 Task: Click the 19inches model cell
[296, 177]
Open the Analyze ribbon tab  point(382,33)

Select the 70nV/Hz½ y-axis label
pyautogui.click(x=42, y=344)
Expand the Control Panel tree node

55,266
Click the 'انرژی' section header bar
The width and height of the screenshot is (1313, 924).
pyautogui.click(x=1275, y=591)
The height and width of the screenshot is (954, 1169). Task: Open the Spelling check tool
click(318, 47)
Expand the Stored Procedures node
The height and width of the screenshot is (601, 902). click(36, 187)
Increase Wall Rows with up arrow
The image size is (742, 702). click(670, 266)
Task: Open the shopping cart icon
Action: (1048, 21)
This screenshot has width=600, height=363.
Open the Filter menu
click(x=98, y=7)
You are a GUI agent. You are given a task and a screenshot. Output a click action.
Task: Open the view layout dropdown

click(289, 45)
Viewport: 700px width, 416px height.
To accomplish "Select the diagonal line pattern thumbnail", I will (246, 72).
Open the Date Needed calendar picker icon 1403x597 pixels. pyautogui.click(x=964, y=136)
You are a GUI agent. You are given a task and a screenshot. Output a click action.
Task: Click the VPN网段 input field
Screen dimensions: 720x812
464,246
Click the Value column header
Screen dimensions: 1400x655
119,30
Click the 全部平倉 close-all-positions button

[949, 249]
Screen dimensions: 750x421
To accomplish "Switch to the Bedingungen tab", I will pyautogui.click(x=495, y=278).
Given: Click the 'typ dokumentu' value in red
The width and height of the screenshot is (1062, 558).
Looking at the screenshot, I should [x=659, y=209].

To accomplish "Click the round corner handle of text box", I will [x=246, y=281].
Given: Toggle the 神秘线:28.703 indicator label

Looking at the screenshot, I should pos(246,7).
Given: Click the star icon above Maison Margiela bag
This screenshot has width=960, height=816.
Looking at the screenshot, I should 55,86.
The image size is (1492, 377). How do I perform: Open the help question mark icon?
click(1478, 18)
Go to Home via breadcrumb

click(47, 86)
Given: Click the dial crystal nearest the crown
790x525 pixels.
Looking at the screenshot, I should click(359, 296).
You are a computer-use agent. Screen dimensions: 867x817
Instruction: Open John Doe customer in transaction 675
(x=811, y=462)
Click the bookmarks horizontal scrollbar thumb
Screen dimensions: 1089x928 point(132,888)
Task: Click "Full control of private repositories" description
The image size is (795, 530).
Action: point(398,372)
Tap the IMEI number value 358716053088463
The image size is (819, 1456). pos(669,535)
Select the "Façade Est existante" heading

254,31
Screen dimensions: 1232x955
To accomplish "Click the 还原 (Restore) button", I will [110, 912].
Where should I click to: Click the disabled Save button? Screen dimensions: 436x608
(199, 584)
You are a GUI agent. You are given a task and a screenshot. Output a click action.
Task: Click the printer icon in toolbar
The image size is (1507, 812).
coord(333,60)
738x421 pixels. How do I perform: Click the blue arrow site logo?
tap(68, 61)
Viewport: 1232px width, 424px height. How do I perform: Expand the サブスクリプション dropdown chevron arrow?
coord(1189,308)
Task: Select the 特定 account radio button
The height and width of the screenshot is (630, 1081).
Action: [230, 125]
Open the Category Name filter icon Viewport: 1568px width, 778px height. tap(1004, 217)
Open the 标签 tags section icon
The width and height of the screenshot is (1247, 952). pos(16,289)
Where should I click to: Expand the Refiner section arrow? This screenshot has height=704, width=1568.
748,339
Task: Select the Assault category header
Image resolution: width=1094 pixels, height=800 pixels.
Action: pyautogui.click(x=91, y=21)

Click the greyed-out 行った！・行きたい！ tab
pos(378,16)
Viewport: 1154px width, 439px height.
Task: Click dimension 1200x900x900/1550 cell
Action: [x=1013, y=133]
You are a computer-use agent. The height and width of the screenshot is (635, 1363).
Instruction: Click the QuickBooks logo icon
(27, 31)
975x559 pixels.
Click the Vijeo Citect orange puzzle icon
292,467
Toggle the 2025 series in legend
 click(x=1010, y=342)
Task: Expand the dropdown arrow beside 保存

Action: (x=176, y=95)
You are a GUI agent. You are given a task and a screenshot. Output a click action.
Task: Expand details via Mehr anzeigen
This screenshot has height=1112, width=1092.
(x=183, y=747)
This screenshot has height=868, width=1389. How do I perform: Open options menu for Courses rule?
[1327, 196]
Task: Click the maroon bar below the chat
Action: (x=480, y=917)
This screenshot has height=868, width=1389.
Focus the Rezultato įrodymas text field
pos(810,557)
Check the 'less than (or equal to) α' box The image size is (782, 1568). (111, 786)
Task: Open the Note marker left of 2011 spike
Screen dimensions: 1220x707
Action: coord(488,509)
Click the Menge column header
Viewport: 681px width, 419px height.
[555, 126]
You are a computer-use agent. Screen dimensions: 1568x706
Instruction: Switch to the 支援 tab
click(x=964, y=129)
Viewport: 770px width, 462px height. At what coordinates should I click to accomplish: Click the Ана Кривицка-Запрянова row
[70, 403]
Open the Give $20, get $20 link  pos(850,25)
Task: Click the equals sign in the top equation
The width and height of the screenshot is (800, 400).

* INSTRUCTIONS TO FOLLOW
Read through the listing and copy each line in which the word "will" occurs.

* ANSWER TO THIS PROBLEM
To accomplish "Select the diagonal line pattern thumbnail", I will (246, 72).
To accomplish "Switch to the Bedingungen tab", I will pyautogui.click(x=495, y=278).
To accomplish "Click the round corner handle of text box", I will [x=246, y=281].
To accomplish "Click the 还原 (Restore) button", I will [110, 912].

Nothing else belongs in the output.